1.1   Acquisition Consulting Services . The Consultant agrees that during the term of this Agreement it will assist the Company in the identification, evaluation, structuring, negotiating and closing of business acquisitions, whether in the form of asset purchases, stock purchases, mergers, consolidations, joint ventures, strategic alliances or otherwise (“Transactions”).

1.2   Conditions of Compensation.   Compensation shall be paid only in connection with Transactions:
 
1.2.1   proposed by the Consultant and accepted and actually undertaken by the Company. The Consultant shall be free to offer the same Transaction to others if the Company does not accept it within ten (10) business days or is not able to prove financial capability of undertaking the Transaction in 21 days after accepting it; and

 
 

 
 
1.2.2   that the Company requests the Consultant’s assistance in writing.

1.3   The Transactions that the Consultant has been engaged in prior to the execution of this Agreement are: Laud Petroleum, Perm, Russia; SRC Biodiesel Refinery, Houston, Texas and Thermal Solar Generation Projects, Cyprus and Turkey.

2.   Term . The term of this Consulting Agreement shall be for a five (5) year period commencing on the date hereof.

3.   Compensation .

3.1   As full consideration for the services to be provided pursuant to paragraph 1 of this Agreement, the Consultant shall be entitled to have a 20% carried interest in any Transaction closed by the Company, subject to 1.2 above. At the Consultant’s sole option, compensation may be paid in restricted Company stock in an amount equal to 20% of any transaction’s value undertaken by the Company pursuant to paragraph 1 above. Transaction value shall be the market value on the day of the closing of stock, cash; assets and all other property (real or personal) exchanged or received, directly or indirectly by the Company or any of its security holders in connection with any such transaction.

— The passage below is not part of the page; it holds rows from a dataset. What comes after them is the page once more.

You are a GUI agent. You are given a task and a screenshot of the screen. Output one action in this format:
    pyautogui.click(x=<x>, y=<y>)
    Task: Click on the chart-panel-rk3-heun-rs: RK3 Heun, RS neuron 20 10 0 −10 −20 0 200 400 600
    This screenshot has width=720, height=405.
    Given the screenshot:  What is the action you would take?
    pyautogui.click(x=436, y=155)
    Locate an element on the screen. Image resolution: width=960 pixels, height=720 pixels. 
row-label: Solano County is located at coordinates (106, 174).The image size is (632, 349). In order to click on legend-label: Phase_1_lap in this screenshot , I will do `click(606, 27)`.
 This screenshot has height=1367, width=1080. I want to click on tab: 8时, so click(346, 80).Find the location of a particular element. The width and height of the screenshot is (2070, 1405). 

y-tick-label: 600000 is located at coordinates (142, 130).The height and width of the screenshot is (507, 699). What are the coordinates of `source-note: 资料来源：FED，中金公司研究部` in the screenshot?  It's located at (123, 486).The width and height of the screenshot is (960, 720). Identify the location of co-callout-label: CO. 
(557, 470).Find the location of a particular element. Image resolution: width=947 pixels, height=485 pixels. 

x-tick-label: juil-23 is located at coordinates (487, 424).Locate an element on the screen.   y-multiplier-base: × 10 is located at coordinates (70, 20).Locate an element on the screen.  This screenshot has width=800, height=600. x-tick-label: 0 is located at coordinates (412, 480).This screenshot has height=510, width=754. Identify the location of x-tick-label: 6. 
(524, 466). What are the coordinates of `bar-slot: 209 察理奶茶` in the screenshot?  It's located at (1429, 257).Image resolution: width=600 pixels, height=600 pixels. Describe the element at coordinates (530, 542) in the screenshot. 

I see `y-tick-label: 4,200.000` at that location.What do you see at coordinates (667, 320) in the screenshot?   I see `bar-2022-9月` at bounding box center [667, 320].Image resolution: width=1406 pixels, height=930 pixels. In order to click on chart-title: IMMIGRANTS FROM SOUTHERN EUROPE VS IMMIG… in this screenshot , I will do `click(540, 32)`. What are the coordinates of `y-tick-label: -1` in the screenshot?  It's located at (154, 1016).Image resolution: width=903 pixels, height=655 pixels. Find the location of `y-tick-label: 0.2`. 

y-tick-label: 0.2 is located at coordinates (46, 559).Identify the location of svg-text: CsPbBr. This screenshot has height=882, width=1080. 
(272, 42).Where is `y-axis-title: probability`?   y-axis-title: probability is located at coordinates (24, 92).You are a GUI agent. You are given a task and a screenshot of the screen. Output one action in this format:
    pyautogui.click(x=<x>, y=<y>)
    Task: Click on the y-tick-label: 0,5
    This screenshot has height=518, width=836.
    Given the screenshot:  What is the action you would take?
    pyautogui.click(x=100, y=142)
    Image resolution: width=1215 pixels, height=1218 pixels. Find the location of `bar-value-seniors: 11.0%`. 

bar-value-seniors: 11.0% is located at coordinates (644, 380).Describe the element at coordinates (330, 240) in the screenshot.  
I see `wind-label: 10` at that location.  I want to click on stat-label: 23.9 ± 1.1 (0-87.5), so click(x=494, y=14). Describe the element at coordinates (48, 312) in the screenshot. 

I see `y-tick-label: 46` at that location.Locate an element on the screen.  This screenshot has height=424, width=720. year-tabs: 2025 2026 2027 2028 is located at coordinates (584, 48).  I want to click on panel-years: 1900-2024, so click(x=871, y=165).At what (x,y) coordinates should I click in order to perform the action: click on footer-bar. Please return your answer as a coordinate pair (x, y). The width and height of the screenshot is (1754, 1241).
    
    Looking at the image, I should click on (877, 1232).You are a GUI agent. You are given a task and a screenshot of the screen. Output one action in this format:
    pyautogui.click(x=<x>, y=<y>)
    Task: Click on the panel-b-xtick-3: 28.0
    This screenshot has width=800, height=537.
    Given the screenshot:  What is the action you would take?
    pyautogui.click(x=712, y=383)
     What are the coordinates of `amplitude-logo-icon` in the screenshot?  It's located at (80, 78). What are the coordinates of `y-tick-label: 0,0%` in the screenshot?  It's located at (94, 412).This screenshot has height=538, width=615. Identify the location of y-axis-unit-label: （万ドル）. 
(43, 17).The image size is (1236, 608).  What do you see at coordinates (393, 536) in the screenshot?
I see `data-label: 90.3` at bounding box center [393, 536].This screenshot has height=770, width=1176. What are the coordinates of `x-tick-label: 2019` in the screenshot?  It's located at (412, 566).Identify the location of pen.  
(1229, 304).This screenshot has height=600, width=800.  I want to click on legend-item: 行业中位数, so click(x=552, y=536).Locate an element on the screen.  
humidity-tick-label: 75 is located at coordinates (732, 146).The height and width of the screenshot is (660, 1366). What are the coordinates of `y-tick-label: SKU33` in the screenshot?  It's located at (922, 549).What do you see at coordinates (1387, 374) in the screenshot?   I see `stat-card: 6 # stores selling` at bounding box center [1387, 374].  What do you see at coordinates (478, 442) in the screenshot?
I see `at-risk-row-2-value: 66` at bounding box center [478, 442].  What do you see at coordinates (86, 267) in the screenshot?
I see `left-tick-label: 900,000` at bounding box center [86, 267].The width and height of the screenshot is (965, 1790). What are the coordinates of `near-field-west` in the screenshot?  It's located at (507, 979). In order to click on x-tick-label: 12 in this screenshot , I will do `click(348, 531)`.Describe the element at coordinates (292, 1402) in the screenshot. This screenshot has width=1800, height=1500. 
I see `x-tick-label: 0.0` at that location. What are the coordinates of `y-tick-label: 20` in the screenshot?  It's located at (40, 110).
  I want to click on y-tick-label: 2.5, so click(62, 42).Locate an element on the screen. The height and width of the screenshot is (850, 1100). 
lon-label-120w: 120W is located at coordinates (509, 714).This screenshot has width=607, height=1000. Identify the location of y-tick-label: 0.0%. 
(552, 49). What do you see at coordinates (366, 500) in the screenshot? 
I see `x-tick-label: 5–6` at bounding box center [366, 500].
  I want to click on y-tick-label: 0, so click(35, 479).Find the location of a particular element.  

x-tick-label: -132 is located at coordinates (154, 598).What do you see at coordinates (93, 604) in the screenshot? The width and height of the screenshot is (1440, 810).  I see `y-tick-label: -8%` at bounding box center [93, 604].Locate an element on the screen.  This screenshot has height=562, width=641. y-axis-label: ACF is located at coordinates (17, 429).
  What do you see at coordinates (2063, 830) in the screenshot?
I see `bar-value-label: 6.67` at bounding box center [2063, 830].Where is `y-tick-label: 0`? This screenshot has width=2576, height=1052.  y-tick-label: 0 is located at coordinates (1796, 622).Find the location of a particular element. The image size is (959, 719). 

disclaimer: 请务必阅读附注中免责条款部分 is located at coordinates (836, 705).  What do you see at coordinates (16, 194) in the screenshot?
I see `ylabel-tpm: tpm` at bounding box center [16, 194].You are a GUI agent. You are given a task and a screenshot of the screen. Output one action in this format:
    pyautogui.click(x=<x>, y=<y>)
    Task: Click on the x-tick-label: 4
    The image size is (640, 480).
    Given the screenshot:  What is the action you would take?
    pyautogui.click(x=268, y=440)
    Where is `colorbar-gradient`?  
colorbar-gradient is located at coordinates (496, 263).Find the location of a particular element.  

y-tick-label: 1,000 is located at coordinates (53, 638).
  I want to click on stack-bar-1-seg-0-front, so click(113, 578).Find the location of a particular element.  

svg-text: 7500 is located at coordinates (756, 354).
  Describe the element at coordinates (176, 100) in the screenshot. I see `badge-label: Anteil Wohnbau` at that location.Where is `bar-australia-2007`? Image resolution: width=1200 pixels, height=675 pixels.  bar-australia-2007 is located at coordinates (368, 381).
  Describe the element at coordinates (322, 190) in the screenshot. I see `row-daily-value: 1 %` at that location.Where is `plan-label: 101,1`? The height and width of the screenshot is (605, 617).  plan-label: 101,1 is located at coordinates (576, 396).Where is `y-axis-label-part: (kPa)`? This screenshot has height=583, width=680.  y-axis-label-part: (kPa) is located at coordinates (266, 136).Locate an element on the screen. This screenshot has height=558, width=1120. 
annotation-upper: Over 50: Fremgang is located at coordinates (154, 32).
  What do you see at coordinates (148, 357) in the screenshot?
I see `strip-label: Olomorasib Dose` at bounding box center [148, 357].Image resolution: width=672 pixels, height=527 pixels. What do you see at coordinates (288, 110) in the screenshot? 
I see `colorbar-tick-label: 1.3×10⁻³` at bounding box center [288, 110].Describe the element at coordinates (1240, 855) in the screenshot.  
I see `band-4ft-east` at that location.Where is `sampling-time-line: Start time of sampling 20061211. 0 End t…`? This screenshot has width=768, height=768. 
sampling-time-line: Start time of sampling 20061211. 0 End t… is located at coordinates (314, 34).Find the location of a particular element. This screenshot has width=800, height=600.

3.2   The obligation of the Company to pay the fees described in subparagraph 3 of this Agreement shall be absolute and unconditional as long Consultant performs its obligations under this Agreement, and shall be payable without offset, deduction or claim of any kind or character. In the event that this Agreement shall not be renewed or if terminated for any reason, notwithstanding any such non-renewal or termination, Consultant shall be entitled to a full fee as provided under paragraph 3.1 and expense reimbursement as provided in paragraph 4 hereof, for any transaction for which the discussions were initiated during the term of this Agreement and which is consummated within a period of eighteen months after non-renewal or termination of this Agreement.

3.3   The Company hereby acknowledges and consents that Consultant may receive additional fees or other compensation from one or more of the lenders, subscribers, customers, investors or parties to any transaction described in this Agreement or any sources of funding identified by Consultant, for various services which may include, in part, services related to this Agreement.

3.4   The Company hereby acknowledges and consents that Consultant may receive additional fees or other compensation from one or more of the lenders, subscribers, customers, investors or parties to any transaction described in this Agreement or any sources of funding identified by Consultant, for various services which may include, in part, services related to this Agreement.